Passage provided START

Vatican City — Current restrictions due to the COVID-19 pandemic can help people put Christ, and not the constant need to purchase gifts, at the center of the Christmas season, Pope Francis said.
During his Sunday Angelus address Dec. 20, the pope told pilgrims gathered in St. Peter's Square that instead of complaining or buying "the umpteenth gift for ourselves and our friends," Christians should do something for the less fortunate "whom no one thinks of."
"In order for Jesus to be born in us, let's prepare our hearts, let's pray, let's not be swept up by consumerism," he said. "It is Jesus that is important. Consumerism is not found in the manger in Bethlehem: there is reality, poverty, love."
Before concluding his address, the pope called on the international community to help hundreds of thousands of maritime workers who are "stranded on ships, beyond the terms of their contracts, and are unable to return home" due to the pandemic.

Passage provided END
Data extract START

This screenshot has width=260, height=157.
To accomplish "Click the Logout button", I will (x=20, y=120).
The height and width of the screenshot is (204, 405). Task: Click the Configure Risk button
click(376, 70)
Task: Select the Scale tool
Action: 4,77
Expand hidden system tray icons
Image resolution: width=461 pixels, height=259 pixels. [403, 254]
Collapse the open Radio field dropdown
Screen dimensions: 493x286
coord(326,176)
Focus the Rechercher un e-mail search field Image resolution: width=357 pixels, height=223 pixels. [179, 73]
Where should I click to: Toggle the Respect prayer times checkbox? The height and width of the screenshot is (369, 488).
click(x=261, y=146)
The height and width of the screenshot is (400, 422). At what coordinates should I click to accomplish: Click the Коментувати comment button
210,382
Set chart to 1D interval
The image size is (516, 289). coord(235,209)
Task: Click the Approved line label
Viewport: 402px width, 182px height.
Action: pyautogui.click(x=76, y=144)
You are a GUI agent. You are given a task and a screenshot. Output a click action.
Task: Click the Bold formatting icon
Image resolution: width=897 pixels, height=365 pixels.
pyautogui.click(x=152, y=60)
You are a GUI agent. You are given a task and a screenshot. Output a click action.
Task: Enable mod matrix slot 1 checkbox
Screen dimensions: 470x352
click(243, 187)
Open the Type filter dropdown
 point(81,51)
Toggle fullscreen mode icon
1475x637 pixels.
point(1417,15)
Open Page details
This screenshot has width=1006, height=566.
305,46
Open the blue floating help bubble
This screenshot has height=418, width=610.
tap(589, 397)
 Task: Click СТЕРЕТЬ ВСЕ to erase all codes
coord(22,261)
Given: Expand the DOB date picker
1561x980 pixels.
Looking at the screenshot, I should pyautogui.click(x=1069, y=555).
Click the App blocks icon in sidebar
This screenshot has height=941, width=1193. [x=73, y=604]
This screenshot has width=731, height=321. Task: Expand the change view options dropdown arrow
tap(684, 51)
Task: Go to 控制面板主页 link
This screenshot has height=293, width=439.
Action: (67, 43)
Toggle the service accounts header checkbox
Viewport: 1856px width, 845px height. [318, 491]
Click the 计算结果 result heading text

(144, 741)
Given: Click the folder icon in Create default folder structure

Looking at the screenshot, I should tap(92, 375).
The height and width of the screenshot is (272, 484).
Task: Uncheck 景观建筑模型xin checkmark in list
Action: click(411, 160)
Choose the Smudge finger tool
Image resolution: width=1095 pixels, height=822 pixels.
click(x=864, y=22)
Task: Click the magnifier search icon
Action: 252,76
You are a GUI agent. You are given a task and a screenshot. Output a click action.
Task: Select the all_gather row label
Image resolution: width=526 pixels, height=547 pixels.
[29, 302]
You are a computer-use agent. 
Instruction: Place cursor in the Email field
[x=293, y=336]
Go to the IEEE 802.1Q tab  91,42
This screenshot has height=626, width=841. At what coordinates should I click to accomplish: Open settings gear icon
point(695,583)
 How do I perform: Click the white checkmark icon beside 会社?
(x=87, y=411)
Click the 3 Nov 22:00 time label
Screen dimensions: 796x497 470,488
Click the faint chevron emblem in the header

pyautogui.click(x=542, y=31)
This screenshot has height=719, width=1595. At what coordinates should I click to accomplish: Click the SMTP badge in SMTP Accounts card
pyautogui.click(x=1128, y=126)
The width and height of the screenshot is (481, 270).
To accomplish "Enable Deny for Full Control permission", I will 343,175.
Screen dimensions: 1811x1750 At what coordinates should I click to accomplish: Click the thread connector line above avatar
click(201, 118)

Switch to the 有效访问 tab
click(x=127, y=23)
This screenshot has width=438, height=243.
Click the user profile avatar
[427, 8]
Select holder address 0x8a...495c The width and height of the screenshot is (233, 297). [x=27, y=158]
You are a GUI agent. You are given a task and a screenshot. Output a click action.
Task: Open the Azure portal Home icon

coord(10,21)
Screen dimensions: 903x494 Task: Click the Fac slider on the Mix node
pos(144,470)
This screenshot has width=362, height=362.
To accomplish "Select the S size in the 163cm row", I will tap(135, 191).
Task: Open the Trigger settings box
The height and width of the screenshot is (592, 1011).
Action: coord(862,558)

Data extract END

▶ _Questions to answer_
1. In the passage on Pope Francis's Angelus address, where were the pilgrims gathered when he spoke?
2. Do these statements agree with the passage on Pope Francis's Angelus address? Answer yes or no for each and quote the words that decide it.
(a) The pope said consumerism is found in the manger in Bethlehem.
(b) The pope asked the international community to help maritime workers stranded on ships.
(c) The pope said pandemic restrictions can help people put Christ at the center of the Christmas season.
3. Carry the passage on Pope Francis's Angelus address forward from its last sentence.

▶ _Responses to the tasks_
1. St. Peter's Square

2.
(a) No: "Consumerism is not found in the manger in Bethlehem"
(b) Yes: "the pope called on the international community to help hundreds of thousands of maritime workers who are "stranded on ships, beyond the terms of their contracts, and are unable to return home""
(c) Yes: "Current restrictions due to the COVID-19 pandemic can help people put Christ, and not the constant need to purchase gifts, at the center of the Christmas season"

3.
"I ask the Virgin Mary, Stella Maris, to comfort these people and all those in difficult situations, and I urge governments to do all they can to enable them to return to their loved ones," he said.
According to the U.N. International Maritime Organization, an estimated 400,000 seafarers around the world are stranded on their ships while a "similar number of seafarers are stuck at home, unable to join ships and provide for their families."
In a statement marking Human Rights Day Dec. 10, Kitack Lim, the maritime organization's secretary general, said that while maritime workers have been on the frontline of the pandemic, delivering food, medicine and goods, their "human rights have been put in jeopardy."
"Failure to protect the rights of seafarers, fishers and other marine personnel and resolve the crew change crisis will have a detrimental effect on ship safety and the global supply chain. The longer the situation persists, the worse those effects will be," Lim said.
In his talk before praying the Angelus prayer, the pope reflected on the Sunday Gospel reading from St. Luke which recounted the Annunciation. While the angel's announcement that she will bear the son of God was one of joy, it also foretold a great trial for Mary.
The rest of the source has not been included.